I would like to impose upon you to make a few scope measurements.  You will have to be able to make differential measurements with your scope.  Please let me know if your are willing to do so.

For now, these measurements only need be a single diff channel with an external trigger.  Initially, you can try using the two channels of your lower cost Owon scope to make these measurements.

Are you familiar with using a two channel scope to make a single channel differential measurement (ie, invert and add one channel to the other)?

Here is a brief tutorial:

Use a matched pair of 10X probes.  Remove the ground leads from the probes.  Connect the probe BNC's to the scope's two channel inputs.

Connect a wire (14-16 gauge) between the scope's ground lug and the ground (lug?) on a function generator.  Connect a second ground wire between the scope's ground lug and the push-pull PCB ground.

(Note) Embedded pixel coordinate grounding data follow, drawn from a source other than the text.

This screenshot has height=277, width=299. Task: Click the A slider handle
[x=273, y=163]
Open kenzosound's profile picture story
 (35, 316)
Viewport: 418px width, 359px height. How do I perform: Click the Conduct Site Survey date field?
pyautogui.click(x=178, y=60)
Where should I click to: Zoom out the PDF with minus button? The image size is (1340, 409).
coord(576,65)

Connect a third X1 probe (no match necessary) to the external trigger input and the tip of the probe to the scope's calibrator post.  Set scope to trigger on the external input.   

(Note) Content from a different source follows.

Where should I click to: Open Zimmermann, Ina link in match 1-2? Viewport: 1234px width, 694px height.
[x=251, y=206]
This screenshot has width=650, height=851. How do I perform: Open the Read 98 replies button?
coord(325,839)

Connect both of the 10X probe tips to the scope's calibrator terminal.  Set both scope inputs to AC coupling and display the cal signal on both channels of the scope.  Set vertical gain for around 50-60% of the display height for both channels' displayed square wave.  Overlap the square waves and center them about the zero volt base line (center the two square waves vertically on the display).  Set the horizontal so as to display one or two cycles of the cal signal.  Keep both vertical gain settings identical.  You should see two overlapping square waves. 

Set the compensation on the probes for best HF response (minimum undershoot/overshoot on leading edge of cal square wave).   

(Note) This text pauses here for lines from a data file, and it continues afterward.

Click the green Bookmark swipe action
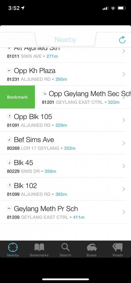 click(x=17, y=97)
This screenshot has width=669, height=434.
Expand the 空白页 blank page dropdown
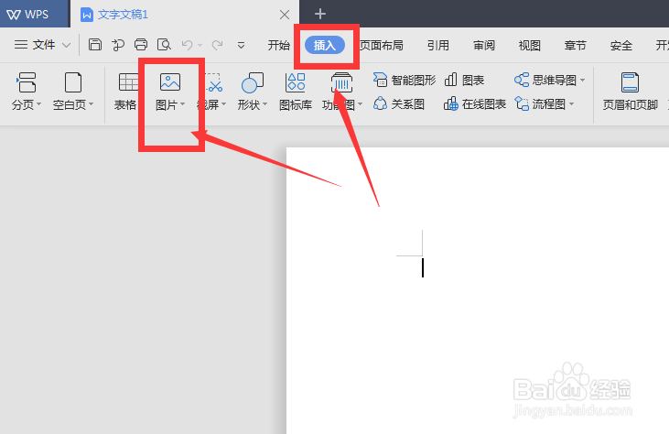[x=91, y=104]
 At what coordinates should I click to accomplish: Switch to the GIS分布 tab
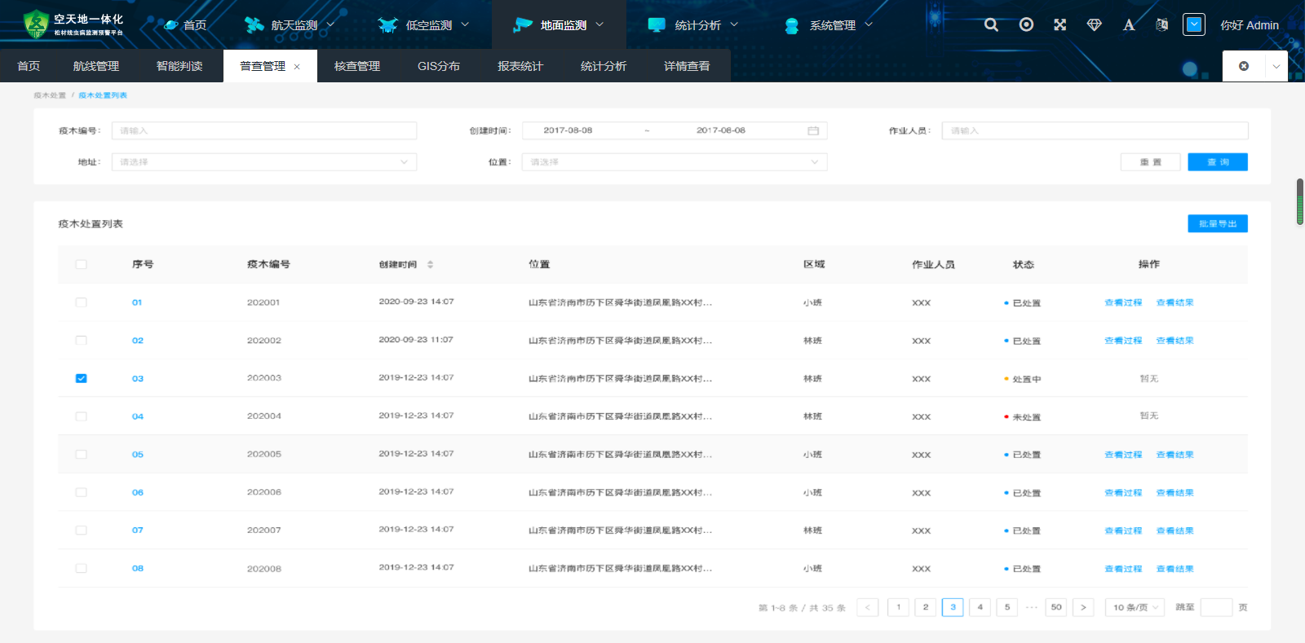[439, 66]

Set the scope so as to invert one channel and add it to the other channel (scope used must have this capability, most do).  You should now see very little signal.  Increase the vertical gain on both channels two or three ranges.  You should still be seeing very little signal (keep the vertical gain identical on both channels).

The residual signal that you will probably see at this point could be: very close to nothing, a small amplitude but nicely flat square wave, or a leading edge/HF peak with or without a visible bit of square wave.

If you see a hint of HF peaking, adjust ONE probe's compensation to minimize that peak and flatten any residual square wave.


Depending on the scope used (some may or may not be able to do this):

To eliminate any residual square wave, take one channel's vertical gain out of cal and adjust gain to minimize the display of residual signal.  Depending on the scope, if a minimum cannot be reached using one channel's vertical gain, put that channel back in its cal position and try minimizing the residual with the other channel's vertical gain.

Some scopes cant do this with the required resolution, depends on scope design.  If not, you will need to live with the residual. 

Now:

Disconnect one probe from the calibrator post and touch it to the ground lug on the scope.  You should now see the the calibrator square wave and be making a differential measurement.  Increase or reduce vertical gain as needed, by reducing the vertical gain on both scope channels.  The vertical gains on both channels must be set identically at all times.

You are now measuring the scope calibrator differentially.

Set your function generator to output a 10VPP, 100K sine wave.  Connect the FG's sync output to the scope's external trigger input.  Trigger the scope on this external input.

Connect one probe tip to FG ground and the other probe to the FG output.  The scope should display the FG's sine output.  Adjust the vertical gain on both channels to display the FG output at a reasonable height on the scope display (again, keep both scope channels' vertical gains identical at all times).   You should be seeing the FG output on the scope display.  There should be no clipping of the sine waveform. 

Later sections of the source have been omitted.